Io non ho figli. Voglio essere sincera, se li avessi avuti probabilmente non mi sarei licenziata, perché avrei avvertito una responsabilità verso di loro. Quando devi rendere conto solo a te stessa, sei più libera di fare delle scelte anche così drastiche. Quando mi sono licenziata, mi sono detta: se mi gira male, non sarò mica cretina, qualcosa riuscirò pure a fare (ride, ndr).

Qual è il vantaggio più eclatante che senti di avere avuto licenziandoti?

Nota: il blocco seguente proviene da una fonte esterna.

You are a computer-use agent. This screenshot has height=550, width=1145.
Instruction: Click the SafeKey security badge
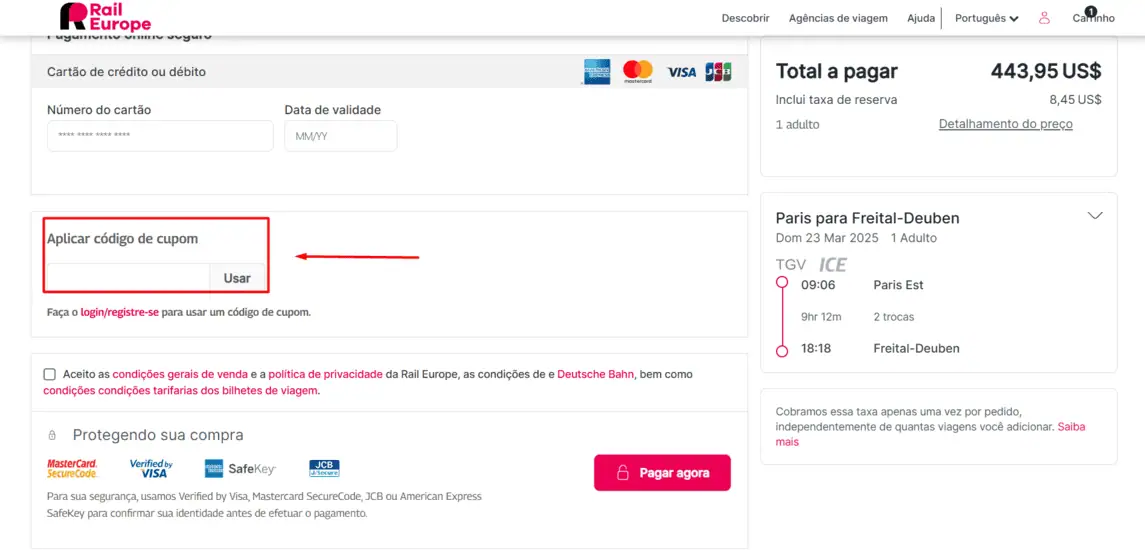tap(240, 468)
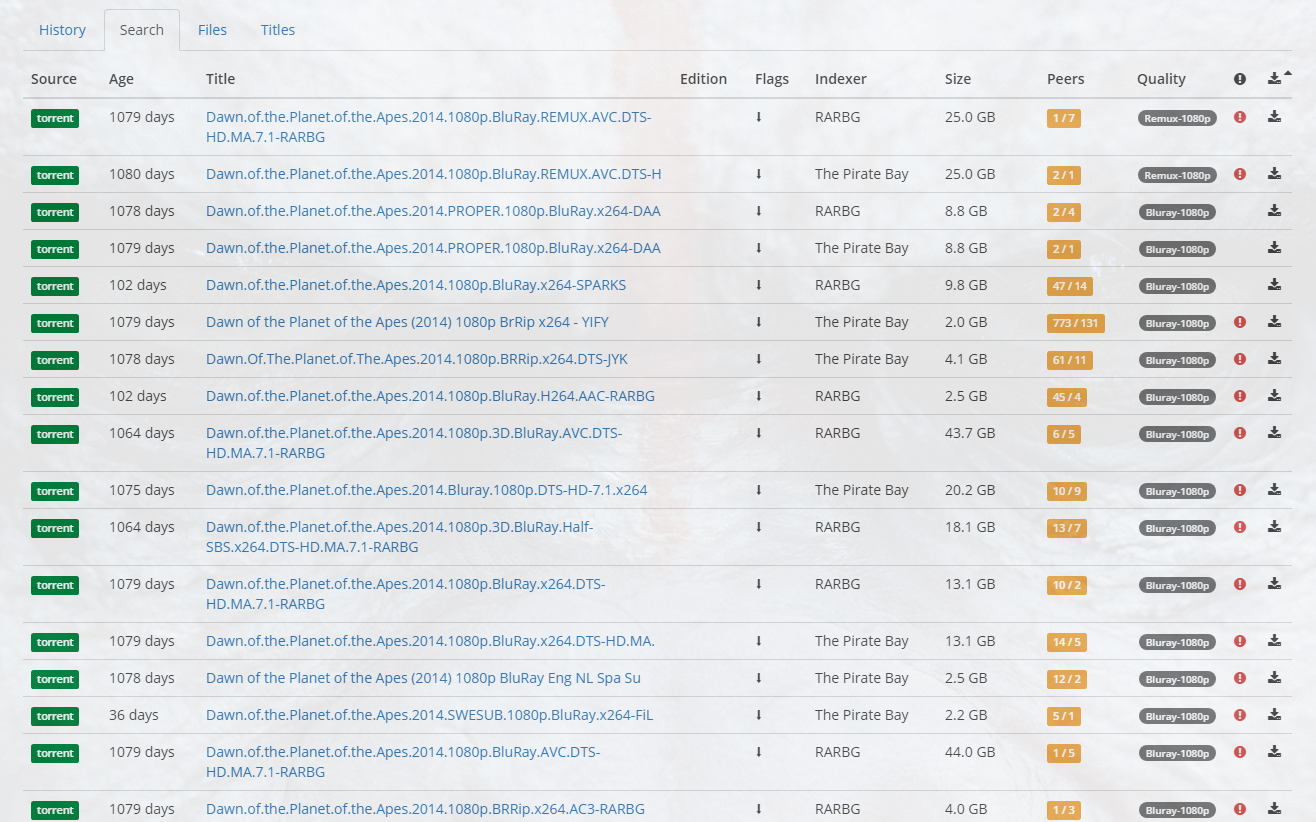The height and width of the screenshot is (822, 1316).
Task: Open the Files tab
Action: (x=212, y=29)
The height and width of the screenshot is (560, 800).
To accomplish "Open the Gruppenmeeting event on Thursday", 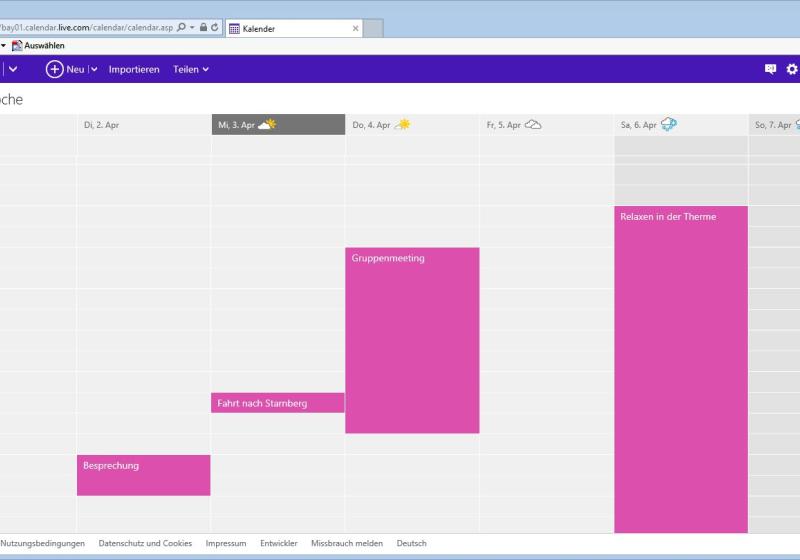I will pyautogui.click(x=412, y=340).
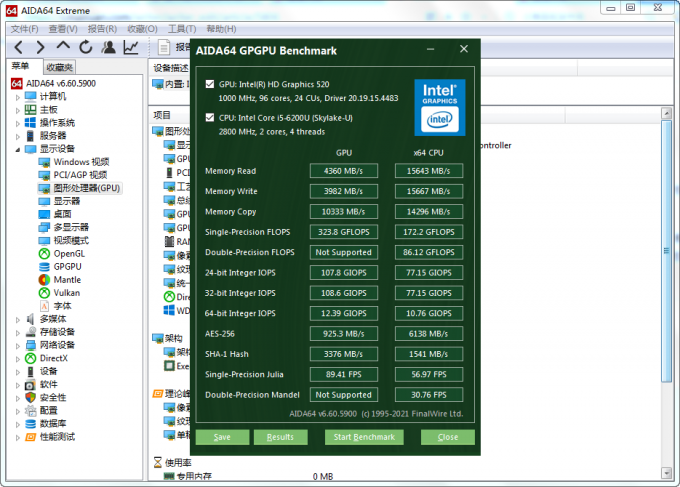Select the OpenGL item icon in tree
The height and width of the screenshot is (487, 680).
[x=44, y=253]
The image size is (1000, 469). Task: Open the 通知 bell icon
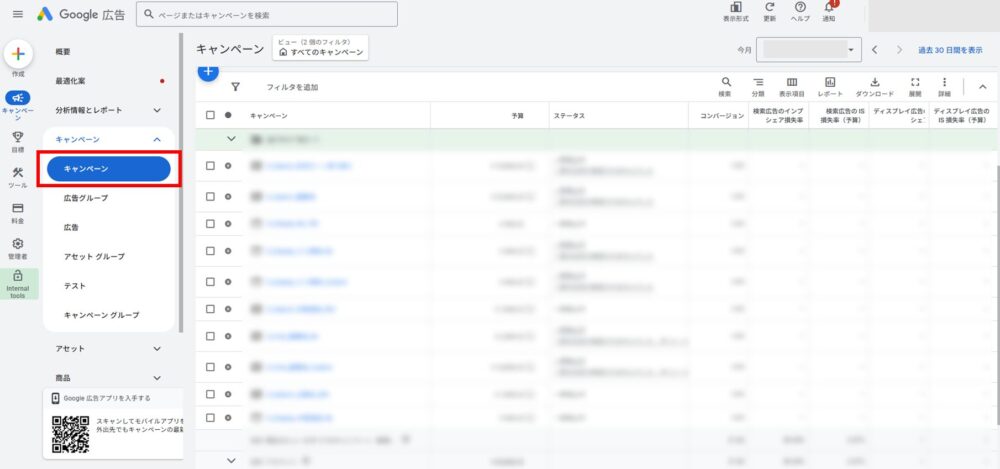pos(828,9)
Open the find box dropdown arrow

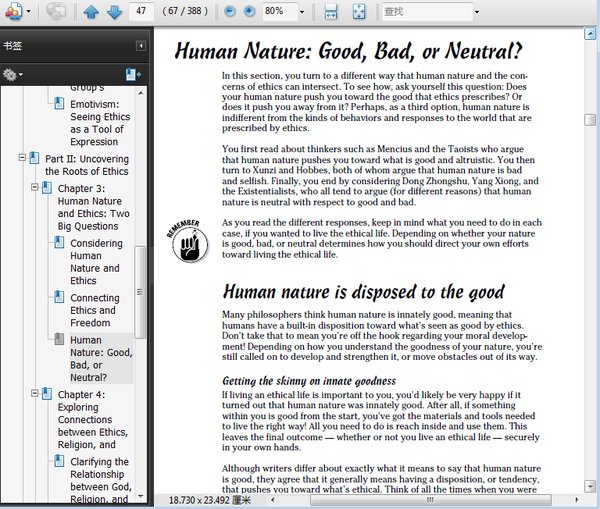point(477,12)
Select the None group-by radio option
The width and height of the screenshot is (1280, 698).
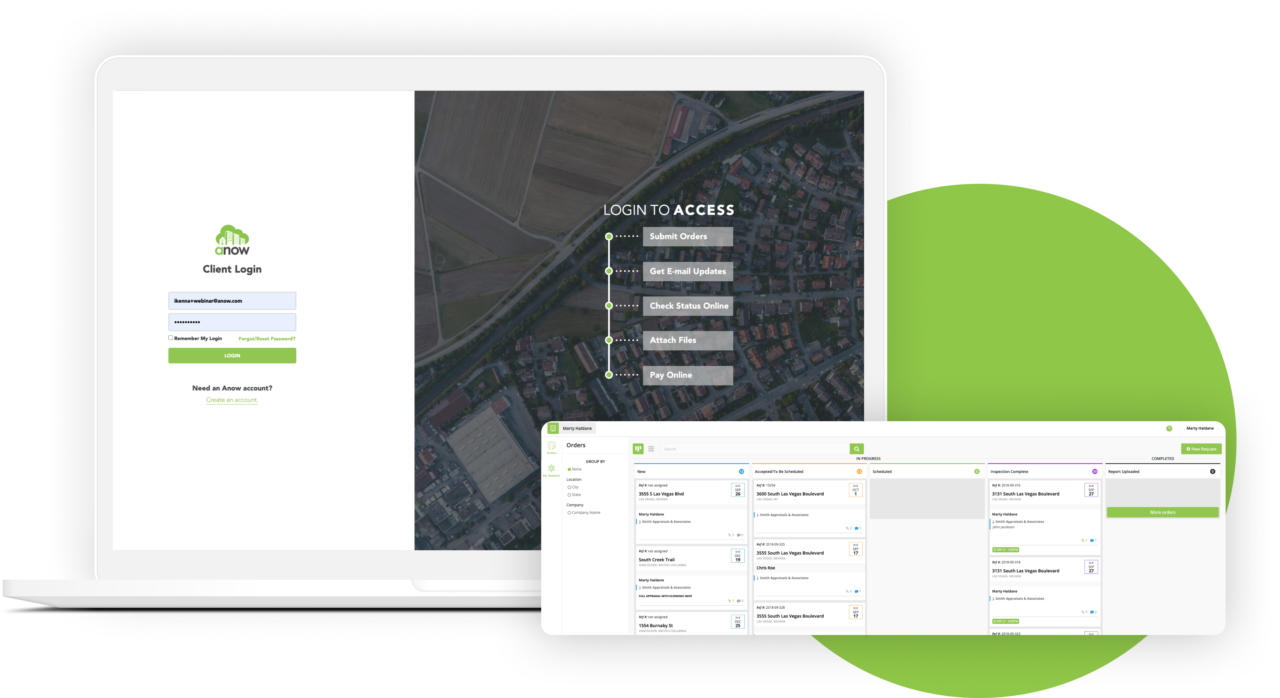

Non sono schiava di qualcuno che mi dice che cosa devo fare, quando lo devo fare, che mi concede i giorni liberi anche in base agli umori della giornata. Mi sono sottratta a certe dinamiche di potere, ho la libertà di organizzare il mio tempo. Di gestirlo in base alle mie regole, alle mie esigenze, alle mie necessità. Per me questo è meraviglioso.

Anche tuo marito ha fatto la tua stessa scelta?

Mio marito ha fatto per tanti anni l'agente dei calciatori. Ha gestito cinque Palloni d'Oro, ha lavorato ad alti livelli nel mondo del calcio. Adesso non gestisce più direttamente i calciatori. Si è messo in gioco, trasferendosi a Miami insieme a me a 61 anni. Però è rimasto nel suo settore, non ha cambiato lavoro come ho fatto io. Ma anche lui è un libero professionista, non ha uno stipendio fisso.

Com'è la tua vita oggi?

L'e-commerce Dress more with less, che ho aperto a settembre 2019, è esploso durante la pandemia. Non riuscivo quasi più a gestire le richieste dei clienti. Potrei vendere i miei capi all'ingrosso. Ho una marea di richieste da tantissime boutique, potrei distribuirli anche negli Stati Uniti. Ho tante opportunità di crescita, ma dico di no a tutti, perché non voglio ricostruire quella gabbia dorata, quella prigione in cui sono un criceto sulla ruota.